- [Texto dado]
_ _ _ _ _ _ _
P. Desse modo, ficou provado que, não logrou a AT, em sede de inspecção tributária, dar a conhecer ao contribuinte os fundamentos da tributação dos montantes recebidos a título de ajudas de custo, que, de acordo com os dois pressupostos substantivos para a sua determinação, passaria por demonstrar que os valores pagos constituem ajudas de custo que excedem os valores máximos legalmente estabelecidos, ou seja, as ajudas de custo atribuídas ultrapassaram os limites impostos na alínea d) do n.º 3 do artigo 2.º do CIRS.
Ou
Q. Demosntrar que, nos termos do artigo 74.º da LGT, o trabalhador não realizou as deslocações ao serviço da sua entidade patronal, nem suportou as despesas em causa.
R. Não tendo logrado demonstrar tais pressupostos, bem andou a sentença do Tribunal a quo ao considerar que nunca estaria a AT em condições de efectuar correcções às declarações dos contribuintes, assentes na descaracterização das ajudas de custo, pois que tal revelará uma errada aplicação das normas jurídicas atinentes à presente querela, o que determinou, bem, a anulação da liquidação adicional de IRS.
S. Ou seja, bem andou a sentença recorrida ao determinar que, a AT não logrou demonstrar que as ajudas de custo pagas ao Recorrido excederam os limites legais, nem que não ocorreram efectivas deslocações.
T. O mesmo é dizer que, não conseguiu a AT em definitivo fundamentar a desconsideração das ajudas de custo a que procedeu.
U. Face ao que foi vertido nos presentes autos, em particular o invocado quanto ao dever de fundamentação da AT, bem assim o que foi referido quanto ao ónus da prova que sobre si impendia, considerou o Tribunal a quo, por ser evidente, que o Recorrido prestou serviço à sua entidade patronal com sede em Portugal, em obras sitas em Espanha e em Inglaterra, encontrando-se, assim, deslocado do seu local de trabalho.
V. Portanto, sempre caberia à AT a obrigação de demonstrar / provar que as estadias do Recorrido em Espanha e em Inglaterra não eram ocasionais, o que não aconteceu.
W. Contudo, sempre se reiterará que, ficou provado que o Recorrido foi contratado para exercer funções em Amora - Seixal, na sede da empresa.
X. Bem como, ficou provado ser o domicílio necessário do Recorrido em Amora, Seixal - Portugal -, e nunca em Espanha ou Inglaterra.
Y. Desta forma, por cada deslocação que realizou, sempre seriam devidas ajudas de custo.
_ _ _ _ _ _ _
- [Entradas]
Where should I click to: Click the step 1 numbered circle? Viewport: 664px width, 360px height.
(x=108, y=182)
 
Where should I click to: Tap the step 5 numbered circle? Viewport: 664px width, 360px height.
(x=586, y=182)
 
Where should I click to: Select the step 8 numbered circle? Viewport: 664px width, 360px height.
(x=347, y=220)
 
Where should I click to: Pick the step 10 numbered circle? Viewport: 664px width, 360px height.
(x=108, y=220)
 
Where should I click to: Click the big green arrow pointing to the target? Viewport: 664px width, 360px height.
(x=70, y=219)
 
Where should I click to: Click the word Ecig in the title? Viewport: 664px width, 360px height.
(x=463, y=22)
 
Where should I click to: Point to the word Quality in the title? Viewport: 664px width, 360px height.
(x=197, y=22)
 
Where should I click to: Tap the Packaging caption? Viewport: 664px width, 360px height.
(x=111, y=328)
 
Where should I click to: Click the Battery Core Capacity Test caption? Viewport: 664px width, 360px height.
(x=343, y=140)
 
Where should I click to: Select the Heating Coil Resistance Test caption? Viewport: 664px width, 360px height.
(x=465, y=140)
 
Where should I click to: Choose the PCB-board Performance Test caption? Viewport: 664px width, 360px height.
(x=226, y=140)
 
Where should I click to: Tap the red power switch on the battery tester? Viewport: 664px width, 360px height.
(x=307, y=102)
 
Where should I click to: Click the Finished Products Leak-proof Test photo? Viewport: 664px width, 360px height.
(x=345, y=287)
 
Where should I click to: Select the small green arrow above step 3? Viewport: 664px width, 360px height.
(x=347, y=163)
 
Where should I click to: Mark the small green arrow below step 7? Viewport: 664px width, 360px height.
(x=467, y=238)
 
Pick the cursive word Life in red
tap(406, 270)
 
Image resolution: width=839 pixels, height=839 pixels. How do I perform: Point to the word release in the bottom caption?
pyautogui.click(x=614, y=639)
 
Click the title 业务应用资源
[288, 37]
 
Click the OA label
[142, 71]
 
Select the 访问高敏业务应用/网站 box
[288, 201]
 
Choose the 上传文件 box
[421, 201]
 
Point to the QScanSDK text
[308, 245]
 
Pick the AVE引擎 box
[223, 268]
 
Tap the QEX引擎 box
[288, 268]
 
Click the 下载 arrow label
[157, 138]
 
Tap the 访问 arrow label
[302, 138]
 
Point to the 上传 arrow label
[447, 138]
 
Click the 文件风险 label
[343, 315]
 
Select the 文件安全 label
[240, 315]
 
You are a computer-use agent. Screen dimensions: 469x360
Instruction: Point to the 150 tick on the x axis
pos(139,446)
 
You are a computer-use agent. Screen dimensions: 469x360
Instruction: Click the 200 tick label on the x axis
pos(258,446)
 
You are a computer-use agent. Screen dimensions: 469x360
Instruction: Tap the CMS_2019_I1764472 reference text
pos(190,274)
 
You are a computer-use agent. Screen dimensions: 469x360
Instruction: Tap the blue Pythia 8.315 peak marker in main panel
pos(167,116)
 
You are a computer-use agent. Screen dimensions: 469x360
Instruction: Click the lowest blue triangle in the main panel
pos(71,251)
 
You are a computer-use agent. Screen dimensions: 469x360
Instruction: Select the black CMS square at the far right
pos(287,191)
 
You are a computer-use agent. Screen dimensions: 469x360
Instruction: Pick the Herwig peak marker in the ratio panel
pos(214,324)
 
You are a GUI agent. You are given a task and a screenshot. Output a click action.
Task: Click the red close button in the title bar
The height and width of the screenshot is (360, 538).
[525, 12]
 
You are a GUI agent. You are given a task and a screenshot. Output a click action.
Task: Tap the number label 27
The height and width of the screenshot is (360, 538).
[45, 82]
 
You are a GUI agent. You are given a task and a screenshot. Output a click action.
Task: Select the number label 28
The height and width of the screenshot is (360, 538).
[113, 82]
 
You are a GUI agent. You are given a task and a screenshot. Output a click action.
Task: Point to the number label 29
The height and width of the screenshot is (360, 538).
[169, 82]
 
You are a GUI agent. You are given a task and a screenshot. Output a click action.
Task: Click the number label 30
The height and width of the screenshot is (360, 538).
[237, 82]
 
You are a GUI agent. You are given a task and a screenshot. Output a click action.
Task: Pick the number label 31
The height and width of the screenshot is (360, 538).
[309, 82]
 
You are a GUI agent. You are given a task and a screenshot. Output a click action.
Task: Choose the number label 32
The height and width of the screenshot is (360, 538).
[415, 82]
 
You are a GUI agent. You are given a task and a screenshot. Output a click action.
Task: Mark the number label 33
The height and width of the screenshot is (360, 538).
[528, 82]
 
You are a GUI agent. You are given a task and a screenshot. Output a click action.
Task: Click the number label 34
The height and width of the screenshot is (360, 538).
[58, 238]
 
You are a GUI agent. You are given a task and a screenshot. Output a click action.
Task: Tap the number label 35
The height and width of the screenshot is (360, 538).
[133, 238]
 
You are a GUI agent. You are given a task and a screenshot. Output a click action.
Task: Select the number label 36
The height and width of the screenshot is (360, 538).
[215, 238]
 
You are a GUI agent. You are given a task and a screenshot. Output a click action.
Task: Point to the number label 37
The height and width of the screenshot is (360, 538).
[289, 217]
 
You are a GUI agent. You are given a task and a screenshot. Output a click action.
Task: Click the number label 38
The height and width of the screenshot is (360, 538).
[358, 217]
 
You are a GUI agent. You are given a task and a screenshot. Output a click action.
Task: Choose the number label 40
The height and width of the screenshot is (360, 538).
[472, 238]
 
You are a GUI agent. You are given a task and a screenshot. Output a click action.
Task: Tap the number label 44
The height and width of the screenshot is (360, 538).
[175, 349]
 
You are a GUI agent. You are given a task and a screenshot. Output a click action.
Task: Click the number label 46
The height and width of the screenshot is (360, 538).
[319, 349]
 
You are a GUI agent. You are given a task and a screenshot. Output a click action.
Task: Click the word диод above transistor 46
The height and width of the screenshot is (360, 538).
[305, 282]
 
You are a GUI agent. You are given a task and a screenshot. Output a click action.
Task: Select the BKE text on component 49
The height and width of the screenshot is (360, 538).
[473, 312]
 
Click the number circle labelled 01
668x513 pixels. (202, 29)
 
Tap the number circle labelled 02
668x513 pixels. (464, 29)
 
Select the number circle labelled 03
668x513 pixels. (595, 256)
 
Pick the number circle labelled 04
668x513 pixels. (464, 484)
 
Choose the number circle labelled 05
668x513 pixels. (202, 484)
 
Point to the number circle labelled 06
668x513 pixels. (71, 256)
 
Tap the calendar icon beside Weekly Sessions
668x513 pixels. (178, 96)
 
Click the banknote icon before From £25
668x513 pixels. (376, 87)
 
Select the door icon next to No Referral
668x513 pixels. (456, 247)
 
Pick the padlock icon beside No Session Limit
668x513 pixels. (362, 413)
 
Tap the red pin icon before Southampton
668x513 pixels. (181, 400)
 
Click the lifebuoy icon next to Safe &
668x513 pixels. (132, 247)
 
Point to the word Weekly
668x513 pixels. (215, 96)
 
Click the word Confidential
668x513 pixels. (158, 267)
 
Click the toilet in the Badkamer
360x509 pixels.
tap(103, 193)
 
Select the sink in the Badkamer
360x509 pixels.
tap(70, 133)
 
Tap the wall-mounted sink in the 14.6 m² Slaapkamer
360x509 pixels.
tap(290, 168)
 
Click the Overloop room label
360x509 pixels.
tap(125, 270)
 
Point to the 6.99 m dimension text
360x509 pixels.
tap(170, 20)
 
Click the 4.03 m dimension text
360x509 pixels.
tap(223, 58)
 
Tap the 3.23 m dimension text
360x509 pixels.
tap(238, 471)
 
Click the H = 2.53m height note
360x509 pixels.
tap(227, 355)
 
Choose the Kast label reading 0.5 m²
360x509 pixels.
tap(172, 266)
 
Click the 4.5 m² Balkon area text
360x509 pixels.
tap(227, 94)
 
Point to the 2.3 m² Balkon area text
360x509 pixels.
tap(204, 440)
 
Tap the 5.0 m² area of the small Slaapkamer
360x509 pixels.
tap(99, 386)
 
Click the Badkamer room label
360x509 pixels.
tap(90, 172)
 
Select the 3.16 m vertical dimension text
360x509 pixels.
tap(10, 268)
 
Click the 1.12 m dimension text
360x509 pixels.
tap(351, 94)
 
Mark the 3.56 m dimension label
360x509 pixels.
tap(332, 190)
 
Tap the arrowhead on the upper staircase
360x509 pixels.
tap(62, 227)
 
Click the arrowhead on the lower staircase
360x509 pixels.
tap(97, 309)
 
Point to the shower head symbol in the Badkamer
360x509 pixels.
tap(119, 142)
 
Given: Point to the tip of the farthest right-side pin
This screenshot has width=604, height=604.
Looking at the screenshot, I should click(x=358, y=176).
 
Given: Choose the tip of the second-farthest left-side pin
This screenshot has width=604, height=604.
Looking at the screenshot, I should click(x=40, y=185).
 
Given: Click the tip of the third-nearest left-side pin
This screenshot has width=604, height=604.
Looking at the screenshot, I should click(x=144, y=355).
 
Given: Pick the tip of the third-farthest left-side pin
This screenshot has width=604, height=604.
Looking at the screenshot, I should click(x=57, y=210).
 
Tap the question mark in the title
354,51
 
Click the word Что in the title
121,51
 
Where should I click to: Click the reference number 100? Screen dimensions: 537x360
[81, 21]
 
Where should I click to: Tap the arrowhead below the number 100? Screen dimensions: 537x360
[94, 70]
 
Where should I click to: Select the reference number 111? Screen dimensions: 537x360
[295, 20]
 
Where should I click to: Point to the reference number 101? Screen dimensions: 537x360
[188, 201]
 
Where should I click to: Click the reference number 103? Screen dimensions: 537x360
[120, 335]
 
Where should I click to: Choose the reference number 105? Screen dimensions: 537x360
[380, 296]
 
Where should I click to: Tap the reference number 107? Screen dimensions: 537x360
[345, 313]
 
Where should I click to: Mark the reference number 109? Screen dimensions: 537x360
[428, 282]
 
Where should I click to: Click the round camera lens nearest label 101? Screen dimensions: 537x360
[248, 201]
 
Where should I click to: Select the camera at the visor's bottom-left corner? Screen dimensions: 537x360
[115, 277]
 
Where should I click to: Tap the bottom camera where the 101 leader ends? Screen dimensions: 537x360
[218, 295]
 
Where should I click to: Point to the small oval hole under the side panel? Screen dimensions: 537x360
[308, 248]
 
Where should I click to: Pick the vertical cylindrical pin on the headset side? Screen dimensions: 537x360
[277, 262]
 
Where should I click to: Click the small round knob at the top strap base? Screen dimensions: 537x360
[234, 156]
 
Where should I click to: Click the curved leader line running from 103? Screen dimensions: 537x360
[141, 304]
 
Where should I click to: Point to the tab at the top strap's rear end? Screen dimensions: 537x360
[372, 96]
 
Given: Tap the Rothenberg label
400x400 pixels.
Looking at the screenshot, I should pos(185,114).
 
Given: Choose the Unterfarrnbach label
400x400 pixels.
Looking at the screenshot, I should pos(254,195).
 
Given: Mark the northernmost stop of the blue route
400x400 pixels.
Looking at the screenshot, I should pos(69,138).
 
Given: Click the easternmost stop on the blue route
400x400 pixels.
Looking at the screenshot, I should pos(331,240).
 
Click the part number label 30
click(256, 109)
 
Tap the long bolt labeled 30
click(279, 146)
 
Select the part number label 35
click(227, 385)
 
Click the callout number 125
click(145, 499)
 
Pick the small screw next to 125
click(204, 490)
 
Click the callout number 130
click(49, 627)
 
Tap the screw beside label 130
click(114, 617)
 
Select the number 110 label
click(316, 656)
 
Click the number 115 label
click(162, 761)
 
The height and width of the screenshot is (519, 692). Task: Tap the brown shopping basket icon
_ _ _ _ _ _ _
- [Enunciado 1] Segundo o texto sobre as ajudas de custo, em que países ficavam as obras onde o Recorrido prestou serviço à sua entidade patronal?
- [Enunciado 2] Retome o texto sobre as ajudas de custo e continue-o a partir do ponto em que termina.

- [Resposta 1] Em Espanha e em Inglaterra.

- [Resposta 2]
Z. Nesse sentido, atento o disposto na alínea d) do n.º 3 do artigo 2.º do CIRS, deveria a AT fundamentar a liquidação adicional de IRS que teve por base as ajudas de custo consideradas enquanto rendimento de trabalho dependente, ou invocando que a sua atribuição foi excessiva face aos limites legais estabelecidos na lei ou provando a sua não ocorrência.
AA. Assim, resultou claro, como provado e devidamente apreciado pelo Tribunal a quo, reitere-se que a sede da C........... situa-se em Amora, pelo que, sem mais, se pode reter que o Recorrido foi contratado para prestar trabalho na Amora, podendo deslocar-se (!) para outros locais.
BB. De facto, o Recorrido foi contratado para prestar trabalho em Amora - Seixal, tratando-se a sua prestação de trabalho em quaisquer outros locais de verdadeiras deslocações, pelas quais sempre seria devido o pagamento de ajudas de custo por parte da entidade patronal.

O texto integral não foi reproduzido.